Pridevniki: Vstavi ustrezen pridevnik iz tabele na vsako prazno mesto v besedilu. / Adjectives: Fill in each gap with a suitable adjective from the box.

pale solitary sleek taller knobby
covered shorter prehensile striped deep

Okapi (Okapia johnstoni), cud-chewing hoofed mammal that is placed along with the giraffe in the family Giraffidae (order Artiodactyla). It serves as the flagship species (a popular species that has become a symbol for the conservation of a region) for the Ituri Forest in the Democratic Republic of the Congo.

Although it is related to the giraffe, the okapi has a _______________ (1) neck and shorter legs. The coat of the okapi is _______________ (2) and _______________  (3) brown, almost purple, with the sides of the face _______________  (4) white, and the forehead and ears may have a dull reddish cast. The buttocks, thighs, and tops of the forelegs are horizontally _______________  (5) with black and white, and the lower parts of the legs are white with black rings above the hooves. Male okapis average about 2.5 metres (about 8 feet) long and stand about 1.5 metres (about 5 feet) at the shoulder. Adult males typically weigh 200–300 kg (about 440–660 pounds). Adult females are slightly _______________  (6) and weigh 25–50 kg (55–110 pounds) more than adult males. The eyes and ears of both sexes are large, and the tongue is long and _______________ (7). The male has short horns that are completely _______________  (8) by skin except at the tips. Most females do not possess horns, though they often display _______________  (9) bumps in their place.

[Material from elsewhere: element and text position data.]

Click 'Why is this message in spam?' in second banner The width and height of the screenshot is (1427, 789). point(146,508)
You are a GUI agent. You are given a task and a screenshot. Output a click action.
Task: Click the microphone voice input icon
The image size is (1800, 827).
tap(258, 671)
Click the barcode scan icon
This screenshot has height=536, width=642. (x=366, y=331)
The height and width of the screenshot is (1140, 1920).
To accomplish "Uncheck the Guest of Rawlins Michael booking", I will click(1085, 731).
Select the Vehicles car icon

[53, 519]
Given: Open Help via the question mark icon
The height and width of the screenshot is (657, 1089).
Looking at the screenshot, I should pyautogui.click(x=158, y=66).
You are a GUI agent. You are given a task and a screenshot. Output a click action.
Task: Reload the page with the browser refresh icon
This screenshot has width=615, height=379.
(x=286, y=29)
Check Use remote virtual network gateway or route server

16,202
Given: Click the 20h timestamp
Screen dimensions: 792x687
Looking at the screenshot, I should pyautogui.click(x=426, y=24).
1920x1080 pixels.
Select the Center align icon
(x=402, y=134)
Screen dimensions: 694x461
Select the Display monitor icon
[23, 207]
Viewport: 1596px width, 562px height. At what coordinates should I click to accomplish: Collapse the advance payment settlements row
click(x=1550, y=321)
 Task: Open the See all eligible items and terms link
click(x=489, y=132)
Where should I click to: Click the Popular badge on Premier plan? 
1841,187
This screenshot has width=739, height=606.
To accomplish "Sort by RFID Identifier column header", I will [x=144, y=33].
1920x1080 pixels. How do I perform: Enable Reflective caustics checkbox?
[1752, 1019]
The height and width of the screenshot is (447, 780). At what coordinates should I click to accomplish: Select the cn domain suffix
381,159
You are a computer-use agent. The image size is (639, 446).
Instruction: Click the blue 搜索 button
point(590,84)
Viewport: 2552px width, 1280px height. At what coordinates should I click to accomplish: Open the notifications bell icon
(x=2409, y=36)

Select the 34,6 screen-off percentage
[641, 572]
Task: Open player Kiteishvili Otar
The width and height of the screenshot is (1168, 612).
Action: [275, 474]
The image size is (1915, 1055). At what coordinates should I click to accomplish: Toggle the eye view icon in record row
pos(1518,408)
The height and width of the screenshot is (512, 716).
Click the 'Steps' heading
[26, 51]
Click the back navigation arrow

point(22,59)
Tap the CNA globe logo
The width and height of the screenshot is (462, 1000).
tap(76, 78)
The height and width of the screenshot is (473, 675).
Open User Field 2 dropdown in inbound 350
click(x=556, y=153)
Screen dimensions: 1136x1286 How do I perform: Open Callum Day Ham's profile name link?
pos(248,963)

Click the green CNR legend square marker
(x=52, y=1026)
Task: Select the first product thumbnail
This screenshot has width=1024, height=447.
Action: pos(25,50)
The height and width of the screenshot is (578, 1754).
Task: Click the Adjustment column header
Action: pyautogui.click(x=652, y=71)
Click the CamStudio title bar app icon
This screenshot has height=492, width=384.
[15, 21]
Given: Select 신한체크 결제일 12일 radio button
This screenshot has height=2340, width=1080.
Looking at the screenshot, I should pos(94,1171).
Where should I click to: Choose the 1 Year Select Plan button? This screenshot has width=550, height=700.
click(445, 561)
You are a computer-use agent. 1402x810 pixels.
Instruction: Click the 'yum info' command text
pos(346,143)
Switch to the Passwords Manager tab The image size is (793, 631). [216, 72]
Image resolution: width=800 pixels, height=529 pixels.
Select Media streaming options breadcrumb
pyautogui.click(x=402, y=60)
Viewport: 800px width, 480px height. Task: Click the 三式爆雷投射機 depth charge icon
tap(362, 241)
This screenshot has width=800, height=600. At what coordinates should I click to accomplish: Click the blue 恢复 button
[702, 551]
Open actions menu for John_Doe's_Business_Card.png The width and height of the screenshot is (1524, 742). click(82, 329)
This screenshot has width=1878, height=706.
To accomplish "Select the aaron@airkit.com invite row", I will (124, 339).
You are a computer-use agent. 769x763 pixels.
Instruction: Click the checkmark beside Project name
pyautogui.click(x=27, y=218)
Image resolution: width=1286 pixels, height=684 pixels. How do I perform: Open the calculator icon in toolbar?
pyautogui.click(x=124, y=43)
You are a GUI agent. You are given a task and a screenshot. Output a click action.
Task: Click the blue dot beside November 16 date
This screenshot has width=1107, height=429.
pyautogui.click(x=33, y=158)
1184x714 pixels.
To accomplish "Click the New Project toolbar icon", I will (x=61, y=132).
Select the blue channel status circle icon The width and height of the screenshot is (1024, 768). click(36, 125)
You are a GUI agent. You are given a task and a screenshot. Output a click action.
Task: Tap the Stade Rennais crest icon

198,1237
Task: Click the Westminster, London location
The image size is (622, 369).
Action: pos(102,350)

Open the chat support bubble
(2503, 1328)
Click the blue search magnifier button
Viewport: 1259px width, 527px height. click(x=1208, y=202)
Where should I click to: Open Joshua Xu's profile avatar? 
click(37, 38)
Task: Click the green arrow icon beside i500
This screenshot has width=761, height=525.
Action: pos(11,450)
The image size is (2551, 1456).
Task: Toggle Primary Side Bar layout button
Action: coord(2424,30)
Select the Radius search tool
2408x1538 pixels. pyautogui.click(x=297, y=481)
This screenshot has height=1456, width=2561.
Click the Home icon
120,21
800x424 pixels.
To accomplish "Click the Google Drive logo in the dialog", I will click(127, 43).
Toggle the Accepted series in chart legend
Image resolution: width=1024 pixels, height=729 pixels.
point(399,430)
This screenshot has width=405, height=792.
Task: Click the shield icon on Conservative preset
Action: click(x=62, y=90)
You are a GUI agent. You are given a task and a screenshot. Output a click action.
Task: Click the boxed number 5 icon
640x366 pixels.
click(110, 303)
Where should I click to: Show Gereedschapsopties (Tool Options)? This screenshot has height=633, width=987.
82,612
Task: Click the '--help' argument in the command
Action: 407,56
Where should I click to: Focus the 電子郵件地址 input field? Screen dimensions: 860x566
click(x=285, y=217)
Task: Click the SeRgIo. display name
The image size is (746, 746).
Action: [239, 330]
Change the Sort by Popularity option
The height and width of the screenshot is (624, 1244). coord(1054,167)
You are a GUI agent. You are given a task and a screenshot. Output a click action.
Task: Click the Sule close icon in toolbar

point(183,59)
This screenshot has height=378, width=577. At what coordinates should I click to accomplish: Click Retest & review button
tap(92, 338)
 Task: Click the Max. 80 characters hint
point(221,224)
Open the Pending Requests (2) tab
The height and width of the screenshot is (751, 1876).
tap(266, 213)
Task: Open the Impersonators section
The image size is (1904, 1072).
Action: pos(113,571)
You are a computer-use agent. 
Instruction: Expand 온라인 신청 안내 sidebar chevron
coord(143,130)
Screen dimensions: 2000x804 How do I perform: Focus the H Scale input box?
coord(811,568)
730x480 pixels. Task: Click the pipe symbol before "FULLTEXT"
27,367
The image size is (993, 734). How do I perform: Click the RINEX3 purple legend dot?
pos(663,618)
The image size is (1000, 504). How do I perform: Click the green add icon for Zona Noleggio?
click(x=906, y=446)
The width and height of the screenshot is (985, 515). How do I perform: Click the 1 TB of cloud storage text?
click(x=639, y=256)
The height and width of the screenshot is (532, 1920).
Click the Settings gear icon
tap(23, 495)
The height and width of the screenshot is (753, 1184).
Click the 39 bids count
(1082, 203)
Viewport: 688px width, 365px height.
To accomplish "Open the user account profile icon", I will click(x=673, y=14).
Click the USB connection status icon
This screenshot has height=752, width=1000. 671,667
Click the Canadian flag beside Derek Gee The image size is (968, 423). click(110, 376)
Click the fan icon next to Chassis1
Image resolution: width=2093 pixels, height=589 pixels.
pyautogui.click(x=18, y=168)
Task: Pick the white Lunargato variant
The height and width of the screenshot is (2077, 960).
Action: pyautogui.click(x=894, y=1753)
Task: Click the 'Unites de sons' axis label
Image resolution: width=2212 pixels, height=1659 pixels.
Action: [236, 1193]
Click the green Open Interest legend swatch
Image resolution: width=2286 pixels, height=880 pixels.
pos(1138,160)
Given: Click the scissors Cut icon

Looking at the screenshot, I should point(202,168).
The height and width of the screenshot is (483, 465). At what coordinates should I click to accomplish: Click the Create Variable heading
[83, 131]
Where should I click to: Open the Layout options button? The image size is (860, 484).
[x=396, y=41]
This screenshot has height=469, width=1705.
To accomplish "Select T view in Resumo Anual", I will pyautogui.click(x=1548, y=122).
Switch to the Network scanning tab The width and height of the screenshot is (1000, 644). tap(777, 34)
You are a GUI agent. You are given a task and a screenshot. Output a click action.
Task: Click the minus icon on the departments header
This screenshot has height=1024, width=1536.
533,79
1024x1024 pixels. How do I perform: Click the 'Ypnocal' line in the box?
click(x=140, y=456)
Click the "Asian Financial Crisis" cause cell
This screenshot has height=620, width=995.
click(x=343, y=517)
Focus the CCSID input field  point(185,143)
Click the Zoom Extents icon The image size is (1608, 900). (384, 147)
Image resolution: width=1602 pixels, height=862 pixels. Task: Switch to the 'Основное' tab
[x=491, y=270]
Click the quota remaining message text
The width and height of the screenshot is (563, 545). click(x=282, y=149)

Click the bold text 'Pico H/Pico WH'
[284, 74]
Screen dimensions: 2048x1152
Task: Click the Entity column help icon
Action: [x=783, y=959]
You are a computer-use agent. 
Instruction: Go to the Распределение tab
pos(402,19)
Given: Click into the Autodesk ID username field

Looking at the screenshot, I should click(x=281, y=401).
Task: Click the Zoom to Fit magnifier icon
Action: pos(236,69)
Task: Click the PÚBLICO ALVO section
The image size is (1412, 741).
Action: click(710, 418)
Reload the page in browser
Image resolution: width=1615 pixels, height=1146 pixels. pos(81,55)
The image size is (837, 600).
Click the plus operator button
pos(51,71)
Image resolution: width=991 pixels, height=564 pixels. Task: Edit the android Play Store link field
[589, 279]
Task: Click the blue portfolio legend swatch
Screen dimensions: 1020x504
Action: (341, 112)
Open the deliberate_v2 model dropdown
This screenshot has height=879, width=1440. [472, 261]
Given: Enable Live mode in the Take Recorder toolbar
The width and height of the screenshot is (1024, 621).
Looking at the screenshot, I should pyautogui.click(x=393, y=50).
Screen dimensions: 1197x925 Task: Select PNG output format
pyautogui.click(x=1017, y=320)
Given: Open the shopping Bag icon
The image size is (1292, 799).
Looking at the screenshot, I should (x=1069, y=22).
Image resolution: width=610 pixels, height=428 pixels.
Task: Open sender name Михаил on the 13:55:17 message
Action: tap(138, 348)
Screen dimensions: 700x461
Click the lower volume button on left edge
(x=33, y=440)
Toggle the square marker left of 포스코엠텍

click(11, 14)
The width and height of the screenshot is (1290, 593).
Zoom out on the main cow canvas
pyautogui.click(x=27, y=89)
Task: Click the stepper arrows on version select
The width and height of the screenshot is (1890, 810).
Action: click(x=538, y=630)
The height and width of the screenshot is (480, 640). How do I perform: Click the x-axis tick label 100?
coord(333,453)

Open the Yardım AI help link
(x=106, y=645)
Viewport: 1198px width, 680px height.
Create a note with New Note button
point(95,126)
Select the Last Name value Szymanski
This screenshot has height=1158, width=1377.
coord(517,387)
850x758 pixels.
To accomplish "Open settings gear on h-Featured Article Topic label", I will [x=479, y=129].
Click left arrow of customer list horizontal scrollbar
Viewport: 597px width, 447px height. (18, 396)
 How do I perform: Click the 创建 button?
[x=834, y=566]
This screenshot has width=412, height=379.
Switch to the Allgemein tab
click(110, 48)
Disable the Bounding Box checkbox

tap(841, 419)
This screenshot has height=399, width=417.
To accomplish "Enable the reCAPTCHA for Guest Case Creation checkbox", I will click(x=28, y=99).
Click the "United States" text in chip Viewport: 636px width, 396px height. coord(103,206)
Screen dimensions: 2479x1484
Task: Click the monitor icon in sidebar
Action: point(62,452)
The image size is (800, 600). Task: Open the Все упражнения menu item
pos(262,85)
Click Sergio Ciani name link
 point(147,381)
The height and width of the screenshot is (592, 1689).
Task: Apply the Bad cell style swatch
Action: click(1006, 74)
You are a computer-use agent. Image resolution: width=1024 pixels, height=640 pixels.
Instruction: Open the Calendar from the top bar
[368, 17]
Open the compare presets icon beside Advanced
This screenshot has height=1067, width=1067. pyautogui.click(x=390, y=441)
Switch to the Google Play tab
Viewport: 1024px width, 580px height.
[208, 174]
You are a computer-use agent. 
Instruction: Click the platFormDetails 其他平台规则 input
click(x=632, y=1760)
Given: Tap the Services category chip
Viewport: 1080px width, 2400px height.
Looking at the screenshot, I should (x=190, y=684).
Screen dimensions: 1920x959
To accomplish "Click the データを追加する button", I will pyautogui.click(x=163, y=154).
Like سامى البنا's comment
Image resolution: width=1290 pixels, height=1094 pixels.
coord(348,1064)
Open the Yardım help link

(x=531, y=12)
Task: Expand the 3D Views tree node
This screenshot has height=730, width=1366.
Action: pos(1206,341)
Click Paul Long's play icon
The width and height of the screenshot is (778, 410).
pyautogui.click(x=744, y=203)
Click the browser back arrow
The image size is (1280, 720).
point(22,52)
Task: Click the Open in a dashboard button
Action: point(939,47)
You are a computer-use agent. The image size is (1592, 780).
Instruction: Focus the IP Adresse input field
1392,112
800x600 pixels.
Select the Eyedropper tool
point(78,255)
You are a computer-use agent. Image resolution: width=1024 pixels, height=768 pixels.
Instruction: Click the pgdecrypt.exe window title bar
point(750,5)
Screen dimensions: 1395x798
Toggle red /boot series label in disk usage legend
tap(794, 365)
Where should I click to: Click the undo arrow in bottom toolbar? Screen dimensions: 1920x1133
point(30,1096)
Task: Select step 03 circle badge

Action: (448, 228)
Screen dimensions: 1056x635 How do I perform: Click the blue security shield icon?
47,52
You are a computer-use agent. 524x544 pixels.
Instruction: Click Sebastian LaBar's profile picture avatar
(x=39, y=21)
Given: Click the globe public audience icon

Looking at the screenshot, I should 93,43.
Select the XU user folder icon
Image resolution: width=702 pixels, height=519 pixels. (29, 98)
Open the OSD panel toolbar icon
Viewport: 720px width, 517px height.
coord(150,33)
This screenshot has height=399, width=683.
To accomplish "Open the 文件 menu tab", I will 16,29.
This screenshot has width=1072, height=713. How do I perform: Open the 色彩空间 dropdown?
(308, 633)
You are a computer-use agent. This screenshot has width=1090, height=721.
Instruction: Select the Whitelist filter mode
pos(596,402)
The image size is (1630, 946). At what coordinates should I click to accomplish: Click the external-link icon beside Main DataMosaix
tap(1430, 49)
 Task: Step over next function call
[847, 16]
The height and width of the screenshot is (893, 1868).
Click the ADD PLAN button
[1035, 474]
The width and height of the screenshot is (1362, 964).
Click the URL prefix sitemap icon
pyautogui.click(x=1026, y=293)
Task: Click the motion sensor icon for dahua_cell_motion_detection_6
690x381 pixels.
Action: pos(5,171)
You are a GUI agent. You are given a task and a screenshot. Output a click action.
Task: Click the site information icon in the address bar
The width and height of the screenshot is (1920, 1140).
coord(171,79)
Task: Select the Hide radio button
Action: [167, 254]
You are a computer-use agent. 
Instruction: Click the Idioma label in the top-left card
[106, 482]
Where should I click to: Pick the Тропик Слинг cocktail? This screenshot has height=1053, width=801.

The okapi is a shy, _______________  (10), elusive animal that lives among dense cover and browses on leaves, fungi, and fruit. It uses its long tongue to strip leaves from branches and supplements its diet with clay, burned wood, and bat guano. Okapis are preyed upon by leopards.

The IUCN Red List of Threatened Species considers the okapi an endangered species. Ecologists estimate that fewer than 4,500 individuals live in the wild and that the population fell by more than 40 percent between 1995 and 2007.